Nadia El Bouroumi a été convoquée devant le conseil régional de discipline des avocats de la Cour d'appel de Nîmes le 26 novembre dernier. [Christophe SIMON / AFP]

Avocate polémique de deux coaccusés lors du procès des viols de Mazan, Nadia El Bouroumi a été sanctionnée ce jeudi d'une interdiction d'exercer pendant quatre mois, dont deux avec sursis, après la diffusion d'une vidéo polémique.
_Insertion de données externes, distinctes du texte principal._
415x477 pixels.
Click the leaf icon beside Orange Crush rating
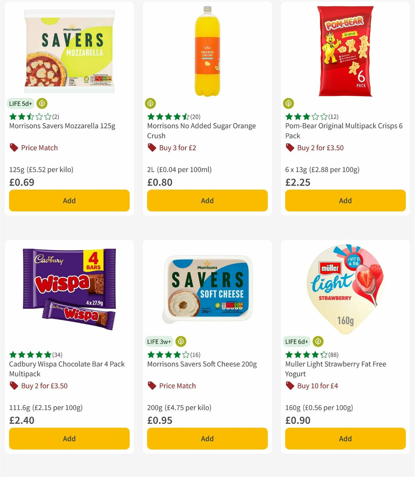150,103
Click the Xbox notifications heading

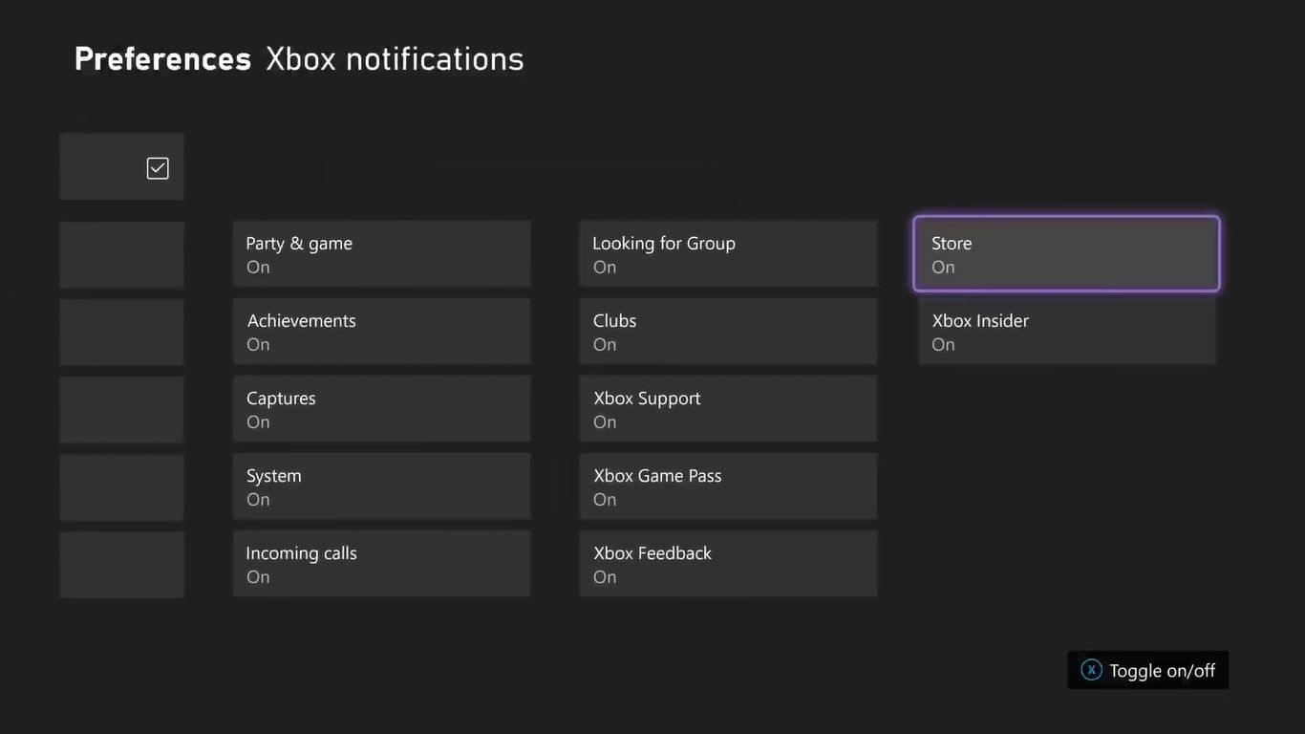tap(395, 59)
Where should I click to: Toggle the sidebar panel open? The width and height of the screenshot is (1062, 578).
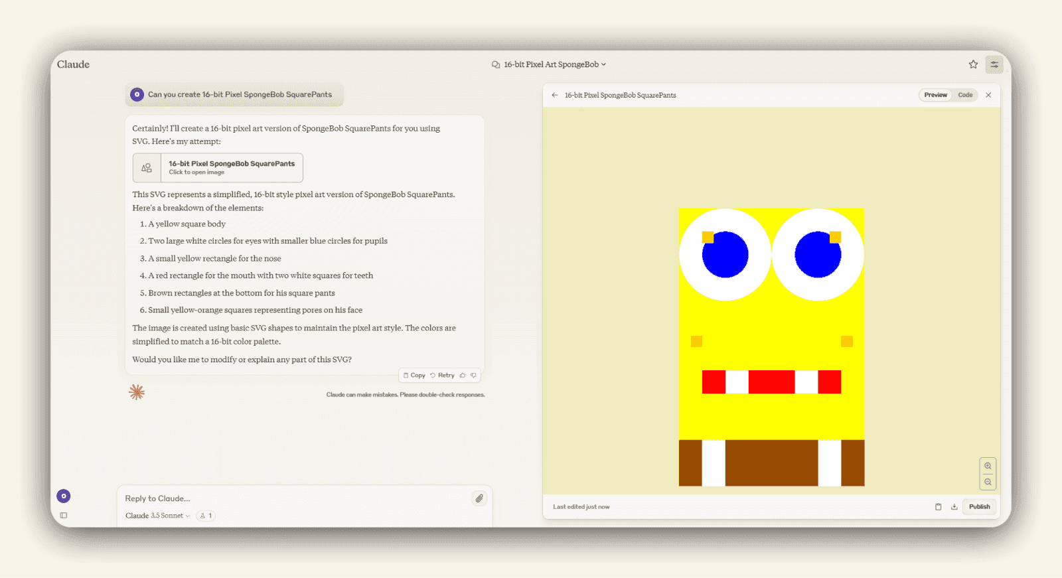64,516
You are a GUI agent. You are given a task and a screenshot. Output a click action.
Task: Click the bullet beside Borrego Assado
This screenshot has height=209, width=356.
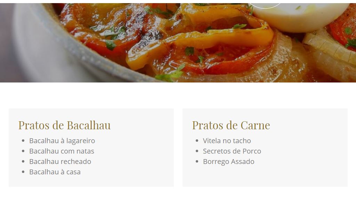click(x=197, y=162)
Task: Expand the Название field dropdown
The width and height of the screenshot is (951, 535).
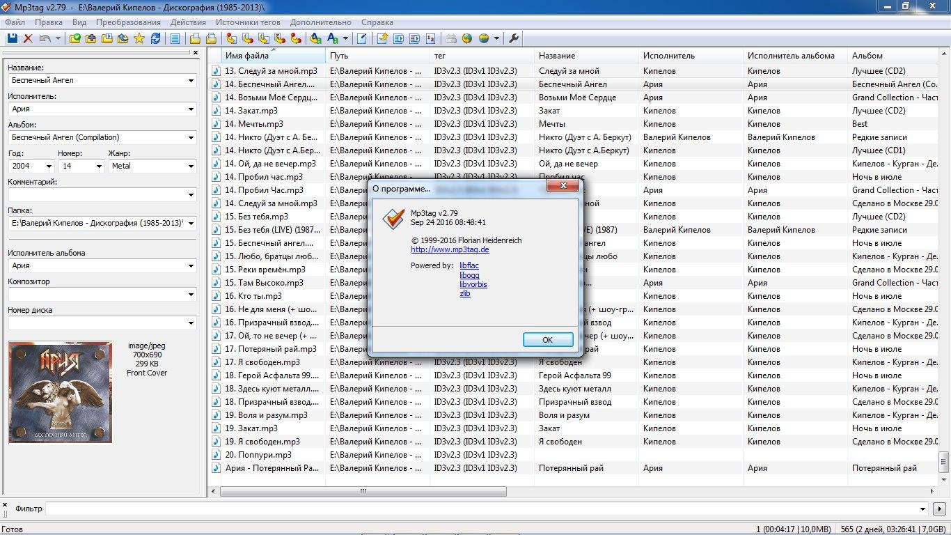Action: [191, 80]
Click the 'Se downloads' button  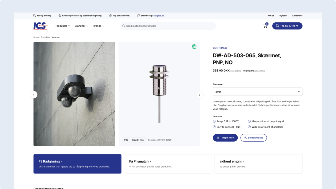pos(254,138)
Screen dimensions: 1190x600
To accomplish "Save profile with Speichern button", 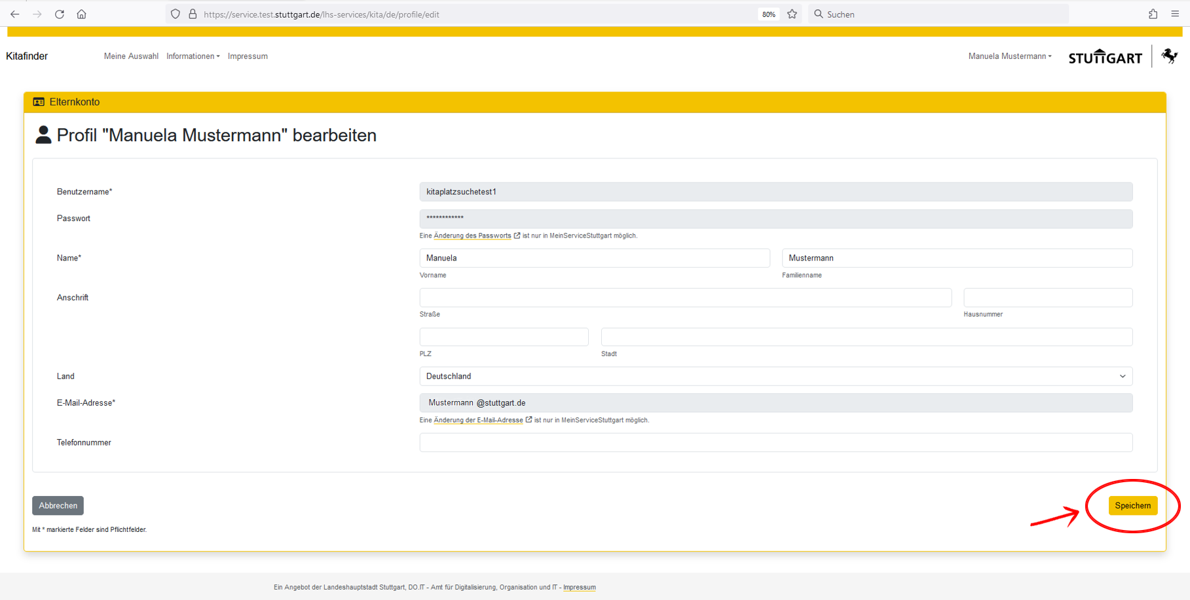I will (x=1132, y=506).
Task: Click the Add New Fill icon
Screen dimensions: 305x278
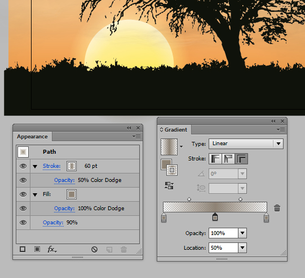Action: 37,249
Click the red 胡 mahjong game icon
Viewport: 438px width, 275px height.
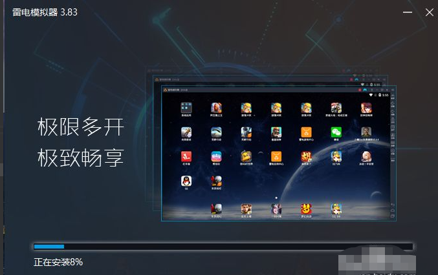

Elle avait beaucoup fait parler d'elle. Lors du procès des viols de Mazan, une avocate avait suscité la polémique : Me Nadia El Bouroumi. Embauchée par deux coaccusés, elle avait détonné par son ton particulièrement dur à l'encontre de Gisèle Pelicot mais aussi par certaines prises de parole sur ses réseaux sociaux pendant le procès. 

Poursuivie pour violation des règles déontologiques ainsi que des «manquements à la modération et à la délicatesse», elle a finalement écopé ce jeudi d'une interdiction d'exercer pendant quatre mois, dont deux avec sursis. 

Le 26 novembre dernier, à l'évocation de son cas, le bâtonnier du barreau d'Avignon avait requis une interdiction d'exercer de dix-huit mois à son encontre. 

Des stories instagram qui posaient problème

Ce sont les stories Instagram postées par l'avocate le jeudi 19 septembre 2024 qui ont déclenché la polémique. Sur son compte, Nadia El Bouroumi avait décidé de prendre la parole pour parler de l'affaire : «Je sors du procès Pelicot pfiouuuu ! On a diffusé des photos de madame qui sont effectivement dans des positions qui posent problème puisque, depuis quelques jours, elle nous expliquait qu'elle n'avait jamais, jamais participé à quoi que ce soit (...) Face aux vidéos, elle s'est mise en colère, j'ai pris le micro en lui disant que c'était elle qui avait souhaité que ce soit public et que maintenant, il ne s'agissait pas de se plaindre», avait-elle déclaré.

Une première story qui avait fait couler beaucoup d'encre, mais la jeune femme ne s'était pas arrêtée là. En effet, le lendemain, elle avait posté une nouvelle story sur son compte dans laquelle on pouvait la voir chanter et danser sur la chanson «Wake me up before you go-go» de Wham, dont le refrain signifie en français : «Réveille-moi avant que tu partes», une référence probable à la soumission chimique subie par la victime.

À la suite de la polémique, l'avocate s'était d'ailleurs expliquée sur CNEWS, assurant qu'il «n'y avait pas de violence dans mes propos».

En définitive, ce jeudi, le conseil régional de discipline de la cour d'appel de Nîmes a «relaxé» l'avocate pour la première vidéo, dans laquelle elle débriefait une audience, mais elle a été «sanctionnée pour une seconde ("Wake Me Up") par une interdiction temporaire d'exercer la profession d'avocat d'une durée de quatre mois, dont deux mois assortis du sursis», ont expliqué dans un communiqué l'avocate et ses conseils, Me Khadija Aoudia et Me Olivier Morice.